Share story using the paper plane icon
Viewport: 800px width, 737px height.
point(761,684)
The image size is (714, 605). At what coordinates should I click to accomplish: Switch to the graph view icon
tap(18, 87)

◆ Problem
Output every line above without altering anything.

◆ Finished task
Share story using the paper plane icon
Viewport: 800px width, 737px height.
point(761,684)
The image size is (714, 605). At what coordinates should I click to accomplish: Switch to the graph view icon
tap(18, 87)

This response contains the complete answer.